The first part, “Water and Fire,” is structured in one arc beginning and ending in silence with cathartic outpouring at the centre: the central static underpinning of Filipino gong music structure is at its heart. This movement explores a fusion of a contemporary avant-garde harmonic language with Southeast and East Asian modal sounds, Jingju and Cantonese Opera rhythmic movement, Jingju melodic shape and Cantonese vocal line inflections with musical gestures inspired by calligraphical painting. It develops an interval-colour moment approach, references the elegant melodic structures of Kunqu; these melodic touches merge with Australian birdsong interpreted as a highly placed pure-harmonic gradually increasing in dynamic to end in rough snap rhythms. It also explores finely developed shades of timbre through piano preparation, vocal colour inflections (especially with regard to Chinese opera vocalisation), and various gong resonances from China, Korea and the Philippines.

 

The second part, “Spirit,” is also structured in one arc. Beginning in stillness, the music builds to frenetic and raucous movement at the center, before subsiding back to stillness. The opening and closing ‘living colours’ of changing vocal vibrato and phonemes are mirrored with other extended techniques: piano string-stops and pizzicato, violinistic bowing pressure distortions and behind-the-bridge resonances, as well as percussive scraping and glissandi. It is as if the spirit of creativity of the texts are stirring as ‘living colour frames’ for the music. Its middle section is inspired by the raucous and frenetic colouristic sounds of the paired back metal percussion of Cantonese opera’s luogu dianzi techniques and florid vocal melisma of Jingju to express the text’s erotic consummation of lovers. Quieter understated moments permeated by fragments of Kunqu melody with Shang-tia mode-based interval-colour sonorities flank the center section; their resonances of interval-colour with vibraphone and Japanese Temple bowl resonances providing suggestions of the spiritual, creative and erotic stillness of “zheyi sha tian” (this brief moment).

 

The visual and sound design components of this collaborative music-theatre work, Gentleness-Suddenness, are multidimensional.
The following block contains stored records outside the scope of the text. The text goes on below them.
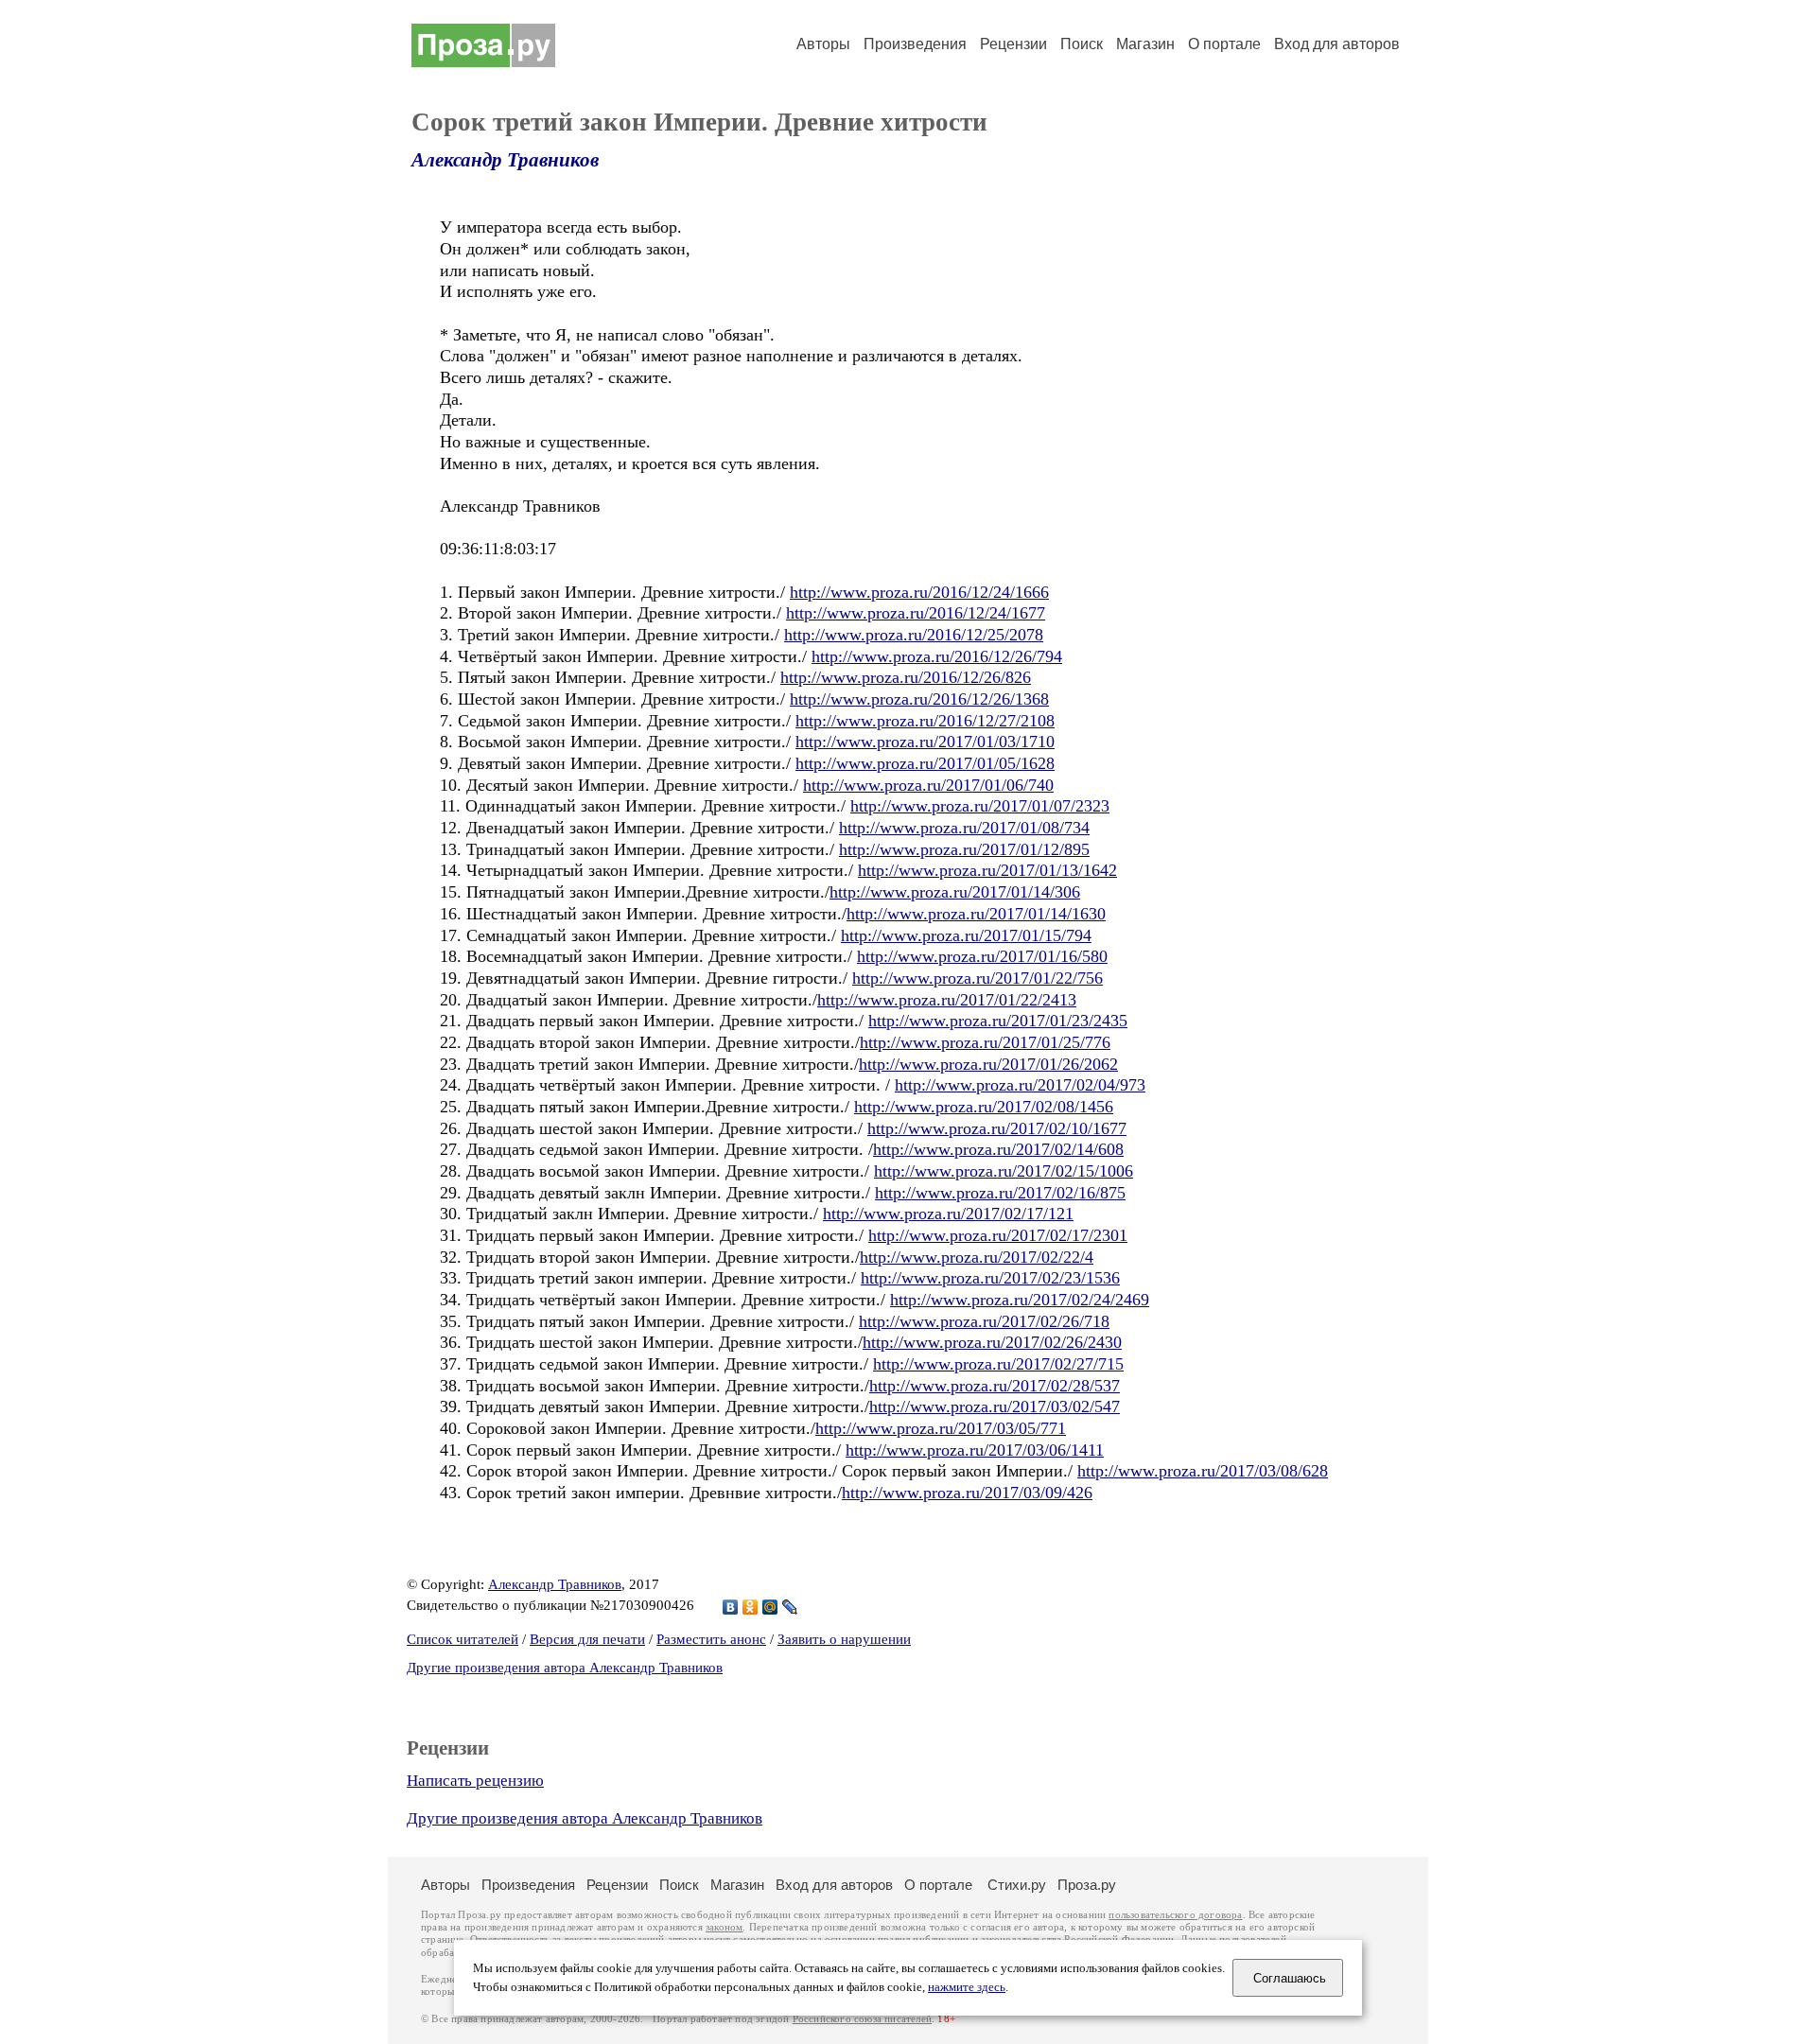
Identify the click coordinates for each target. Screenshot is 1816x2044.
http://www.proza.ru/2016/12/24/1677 (915, 612)
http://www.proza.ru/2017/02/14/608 (998, 1149)
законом (724, 1927)
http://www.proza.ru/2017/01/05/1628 (925, 763)
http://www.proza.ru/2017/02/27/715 (998, 1363)
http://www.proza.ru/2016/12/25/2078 (913, 634)
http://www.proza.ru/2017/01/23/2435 (997, 1020)
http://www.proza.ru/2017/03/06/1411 (975, 1450)
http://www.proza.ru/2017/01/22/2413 (946, 999)
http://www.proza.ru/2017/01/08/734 (964, 827)
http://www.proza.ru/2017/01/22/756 (977, 978)
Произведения (915, 44)
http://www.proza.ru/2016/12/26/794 (937, 656)
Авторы (823, 44)
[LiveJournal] (790, 1607)
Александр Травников (505, 159)
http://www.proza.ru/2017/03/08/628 (1202, 1470)
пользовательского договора (1175, 1915)
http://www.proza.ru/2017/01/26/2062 (988, 1064)
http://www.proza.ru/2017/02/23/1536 (990, 1277)
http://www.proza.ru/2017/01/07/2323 (979, 805)
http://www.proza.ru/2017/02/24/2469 (1019, 1299)
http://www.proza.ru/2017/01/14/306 (954, 891)
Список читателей (462, 1639)
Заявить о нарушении (844, 1639)
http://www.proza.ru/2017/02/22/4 (976, 1257)
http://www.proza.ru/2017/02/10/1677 (996, 1128)
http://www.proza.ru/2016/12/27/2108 (925, 720)
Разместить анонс (711, 1639)
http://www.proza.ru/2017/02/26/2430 (992, 1342)
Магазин (1145, 44)
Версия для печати (587, 1639)
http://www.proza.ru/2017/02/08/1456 (983, 1106)
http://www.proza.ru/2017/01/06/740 (928, 785)
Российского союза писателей (862, 2019)
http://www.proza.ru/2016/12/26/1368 (919, 699)
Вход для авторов (1337, 44)
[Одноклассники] (750, 1607)
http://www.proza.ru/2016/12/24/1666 (919, 592)
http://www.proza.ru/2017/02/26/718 (984, 1321)
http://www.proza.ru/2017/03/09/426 (967, 1492)
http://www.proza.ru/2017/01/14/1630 (976, 913)
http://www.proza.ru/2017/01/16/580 (982, 956)
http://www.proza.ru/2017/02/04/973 (1020, 1084)
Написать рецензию (475, 1781)
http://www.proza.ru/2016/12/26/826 (905, 677)
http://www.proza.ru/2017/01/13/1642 (987, 870)
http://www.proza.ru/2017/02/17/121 (948, 1213)
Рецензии (1013, 44)
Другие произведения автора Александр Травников (565, 1667)
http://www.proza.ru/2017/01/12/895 (964, 849)
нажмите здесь (966, 1987)
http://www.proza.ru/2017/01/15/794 (966, 935)
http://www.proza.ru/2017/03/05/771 (940, 1428)
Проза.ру (1086, 1885)
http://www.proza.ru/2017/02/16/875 (1000, 1192)
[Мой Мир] (770, 1607)
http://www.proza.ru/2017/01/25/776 (985, 1042)
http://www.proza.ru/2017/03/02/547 (994, 1406)
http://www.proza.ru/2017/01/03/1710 (925, 741)
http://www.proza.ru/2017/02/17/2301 (997, 1235)
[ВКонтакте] (731, 1607)
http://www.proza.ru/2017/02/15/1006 (1003, 1171)
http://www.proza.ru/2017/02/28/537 (994, 1385)
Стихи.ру (1016, 1885)
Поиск (1081, 44)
They draw on David Cubby (photographer) and Simon Killalea’s (projectionist) pixilated moving photographic stills of Beijing Opera (Jingju) performers—the ancient artistic inspiration of the music. These approaches are intermingled with live modern performers interpreted as calligraphic motion synergized within swirling sound design by Ian Stevenson (sound diffusionist). The chief idea is a reinterpretation of ancient and modern genres as a contemporary confluence of Pacific Rim traditions towards an Asian-Pacific identity.

 

 

WHERE ARE THE SOUNDS OF JOY?

Where are the Sounds of Joy? takes its inspiration from Australian Gallipoli warrior, Billy Sing, and re-envisages his life through Kunqu—the mother form of Chinese opera. It reimagines the Gallipoli war from the Chinese perspective with the metaphor from Kunqu in the Peony Pavilion, of a broken down garden as the site for dreaming of the ideal lover, used as a parallel of Gallipoli as broken down walls from which one dreams of escape. The work opens and closes with half-sung, half-breath sounds on trumpet alongside emergent ‘broken’ prepared-sounds on piano and Mandarin whisperings, whilst pure percussion colours focus to war-like Peking opera gong bursts. A gentle section emerges centering the work with a subdued trumpet plunger tune, related to Kunqu melodic fragments; it sits amidst rich piano resonances, including silent-string sympathetic half-sounds, and eerie bowed crotales as an imagined dreaming of love. The work ends amidst half-resonances on piano and Mandarin whisperings—“shui jia yuan?” (where are the sounds of joy?) over the lingering Kunqu dream harmony.